→ **EXERCISE MATERIAL**:
···

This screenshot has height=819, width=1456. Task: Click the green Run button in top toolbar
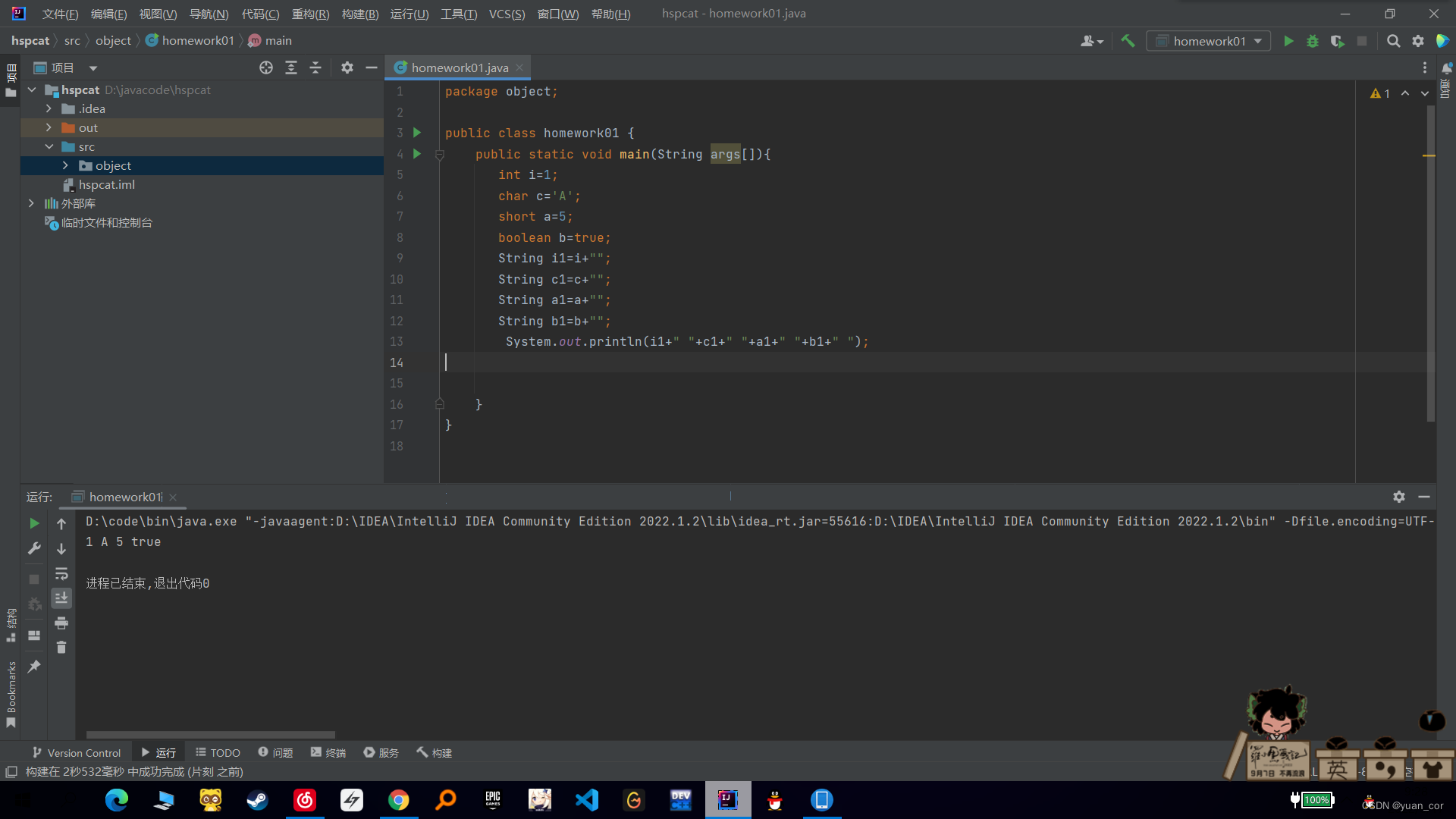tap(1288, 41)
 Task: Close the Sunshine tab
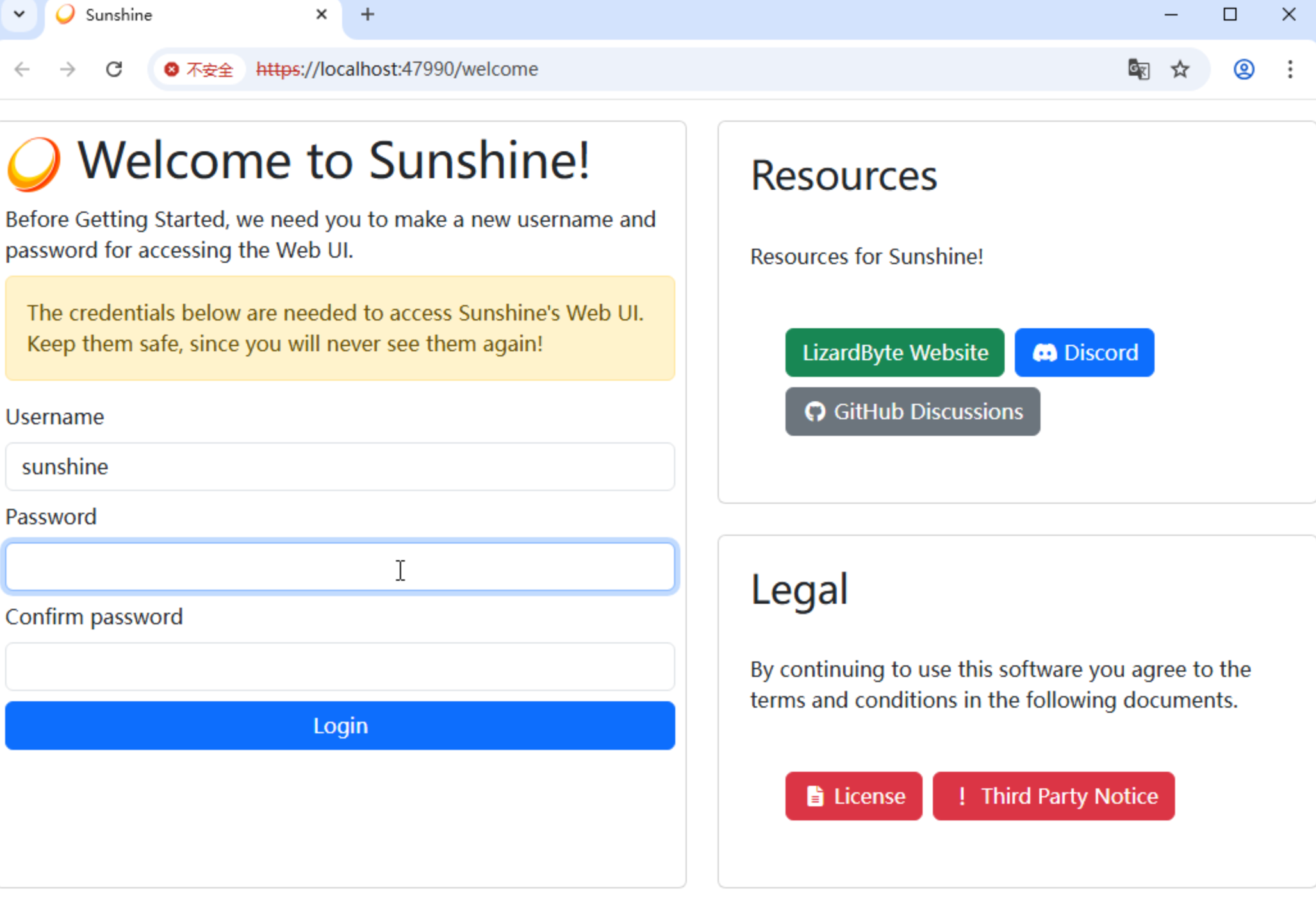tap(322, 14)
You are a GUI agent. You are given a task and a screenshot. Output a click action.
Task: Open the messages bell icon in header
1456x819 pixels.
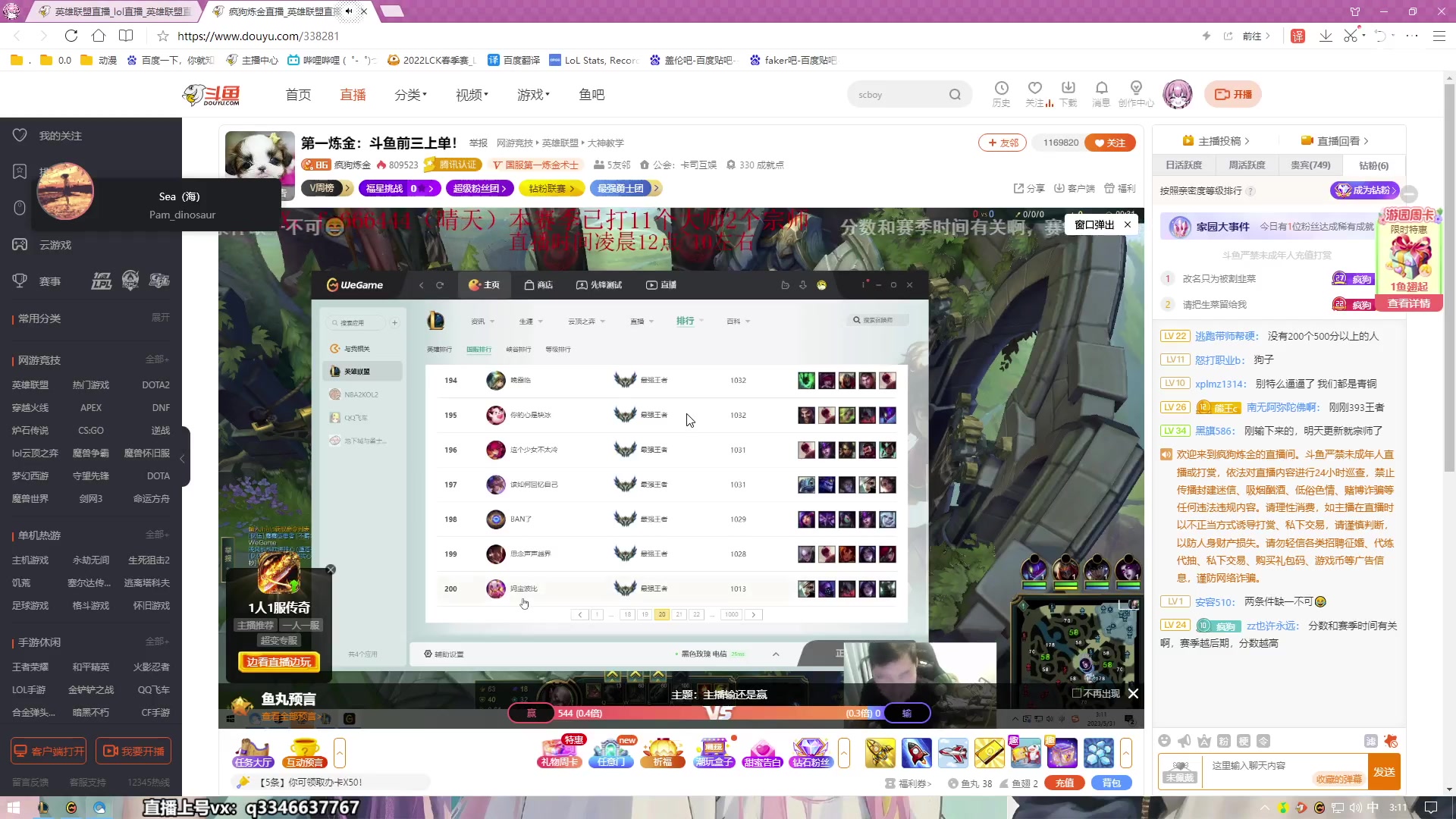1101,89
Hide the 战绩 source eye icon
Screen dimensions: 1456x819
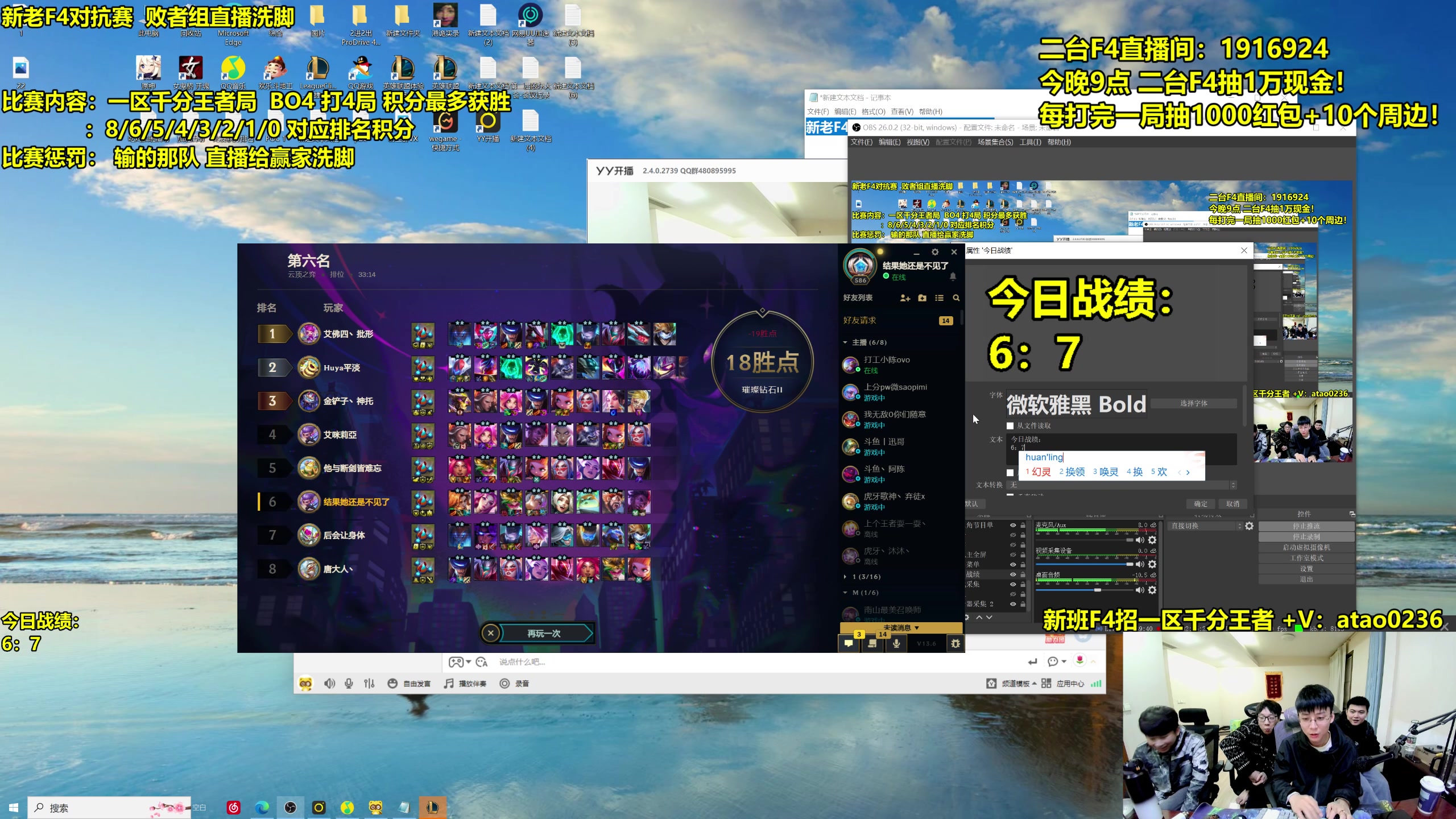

···

→ **TASK REQUIREMENTS**: From the first line to the last, set down the records above exactly and skip the pictures.

→ **TASK SOLUTION**:
This screenshot has height=819, width=1456. Task: Click the green Run button in top toolbar
tap(1288, 41)
 Task: Close the Sunshine tab
tap(322, 14)
You are a GUI agent. You are given a task and a screenshot. Output a click action.
Task: Open the messages bell icon in header
1456x819 pixels.
1101,89
Hide the 战绩 source eye icon
Screen dimensions: 1456x819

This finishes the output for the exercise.